Generating a discrete uniform distribution

X <- c(1,2,3,4,5,6) # support
k <- length(X) # get the length of X
p_X <- rep(1/k,k) # generate a vector of repeated series of numbers (np.linspace?)

We can see this distribution!

plot(p_X) # boring

plot(p_X,xlab='X',ylab='p(x)',main='Uniform distributions are boring')

What about F(x)?

F_X <- cumsum(p_X) # cumulative summation of probs
my_F_plot <- plot(F_X) # there's no reason to be fancy when we're exploring!

Just like we did in Python, we can get random draws from our distribution with implicit uniform probability.

sample(X,1) # draw one at random

[1] 4

sample(X,2) # or two

[1] 3 1

sample(X) # what does this do? NOT rearrange, but sample same length without replacement!

[1] 3 5 6 1 2 4

sample(X,replace=TRUE)

[1] 5 2 5 1 2 2

rep(sample(X,6,replace=TRUE),5) # note how this works... EXACTLY like it should!

[1] 3 3 2 1 3 6 3 3 2 1 3 6 3 3 2 1 3 6 3 3 2 1 3 6 3 3 2 1 3 6

sample(X,replace=TRUE,prob=p_X) # assigned our probabilities (still uniform, though)

[1] 1 1 1 4 1 2

# but there is a ton to learn from this one line of code
sample(X,replace=TRUE,prob=c(1,rep(0,length(p_X)-1)))

[1] 1 1 1 1 1 1

Bernoulli

Fundamental building block of our frequency distributions. It basically lets us say, “either something happens or it doesn’t.”

\[
X=\{1,0\}\\
\text{Pr}(p) + \text{Pr}(q)=1\\
q=1-p
\]

We’ve seen how to do this already.

sample(c(0,1),1)

[1] 1

# we can make functions in R, too
bern <- function(p){
  bern_out <- sample(c(1,0),1,prob=c(p,1-p))
  return(bern_out)}

Binomial

Consider a set of \(m\) events, each being a Bernoulli trial. That is, we have an \(m\)-convolution of iid Bernoulli random variables. The distribution of the potential \(m\)-trial outcomes is a binomial distribution.

\[
p_k = \binom{m}{k} p^k(q)^{m-k}\text{, with }k=0,…,m
\]

Since a binomial distribution describes the outcomes of repeated Bernoullis, we can create one by simulating a bunch of Bernoulli trials of length \(m\)!

m <- 30 # total number of iid Bernoullis
p <- 0.6 # prob of any one outcome

# what's going on here?
outcomes <- rep(0,m)
trial <- replicate(m,bern(p)) # that's what we wanted to do
trial <- function(m,p){
  t <- replicate(m,bern(p))
  t <- sum(t)
  return(t)
}
for(i in 1:100000){
  t <- trial(m,p)
  outcomes[t] = outcomes[t]+ 1
} # replicate our function m times
our_binom <- outcomes/sum(outcomes)

Let’s see how it looks.

plot(our_binom)

That’s normal.
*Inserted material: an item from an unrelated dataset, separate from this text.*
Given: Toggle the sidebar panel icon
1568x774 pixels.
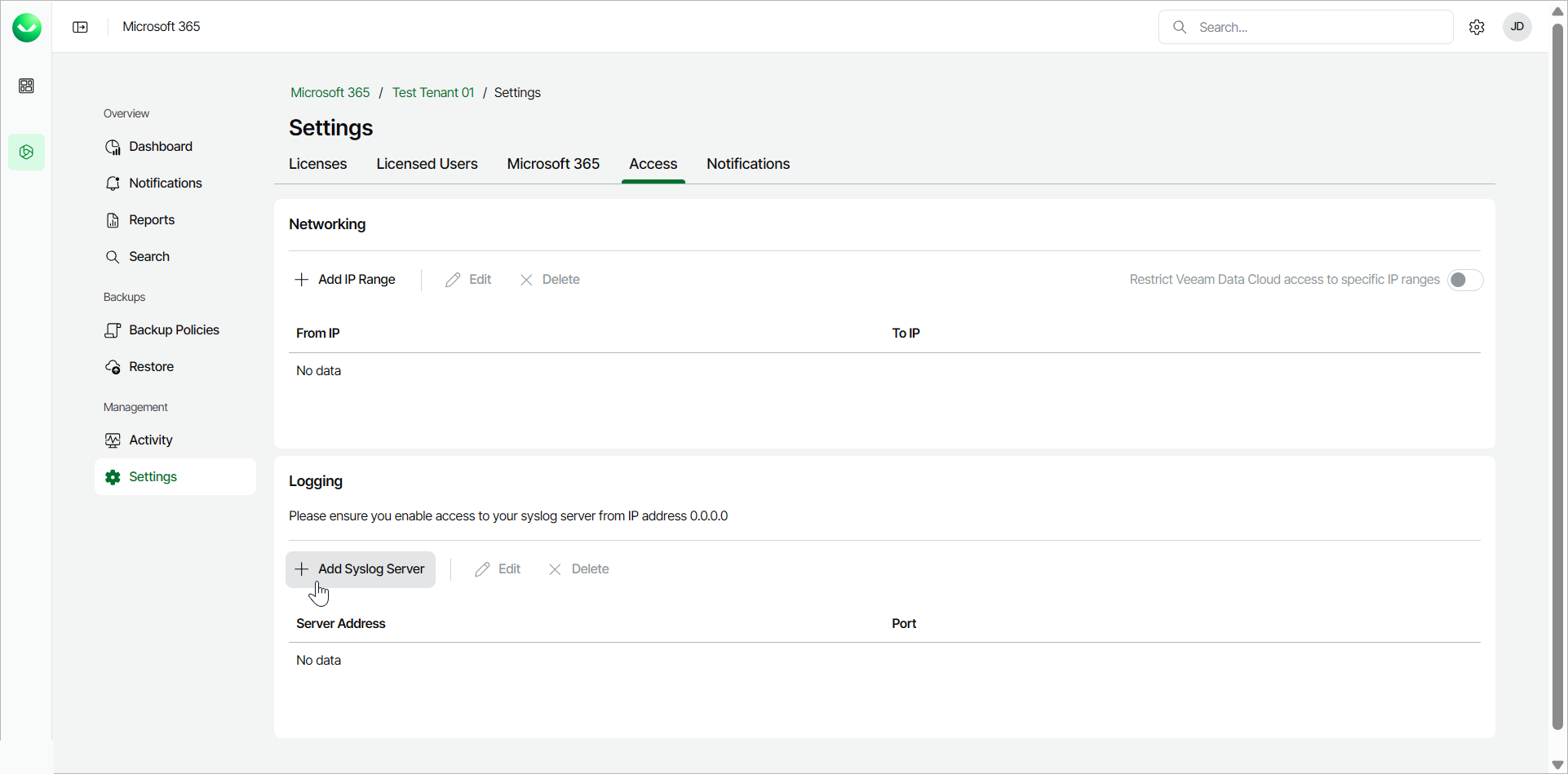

HA!

Luckily, R has an easier (and faster) way to generate many distributions, including a binomial.

m <- 30 # total number of iid Bernoullis
p <- 0.6 # prob of any one outcome
k <- seq(0, 30, 1) # make a "sequence" of numbers from 0 to 30 (inclusive)
f_m <- dbinom(k, m, p) # get a binomial "dbinom" is DENSITY of a binomial!

We can see that this looks just like our homemade version.

plot(f_m)

It is better to use a sequence for \(x\) values, rather than relying on the index.

plot(k,f_m)

Using this approach, it’s simple to generate another binomial distribution with different \(p\) value “inside” each of the Bernoullis. Also, we can add some color.

f_m2 <- dbinom(k,m,(p-.1)) # another one
plot(k,f_m,xlab='k',ylab='f_m(k)',
     main='Comparing binomials with different success probabilities', col='blue')
lines(k,f_m2,col='red',type='p')

Using the same function structure with pbinom rather than dbinom, we can generate the CDF for the distribution. Note that we’re using the same \(k\), \(m\), and \(p\) values.

F_m2 <- pbinom(k,m,p)
plot(k,F_m2,main='Binomial CDF')

Questions

Suppose you’re flipping an unfair coin with Pr(heads) = 0.6. If you flip the coin 25 times, what’s the probability that you get exactly 12 heads? What’s the probability that you get at least 11 heads?

Answers

dbinom(12,25,0.6) # k,m,p == num_successes, num_trials, prob_success_in_each

[1] 0.07596671

1-pbinom(10,25,0.6) # why 10?

[1] 0.9656085

pbinom(10,25,0.6,lower.tail=FALSE) # the 1-F seems more inline with our thinking

[1] 0.9656085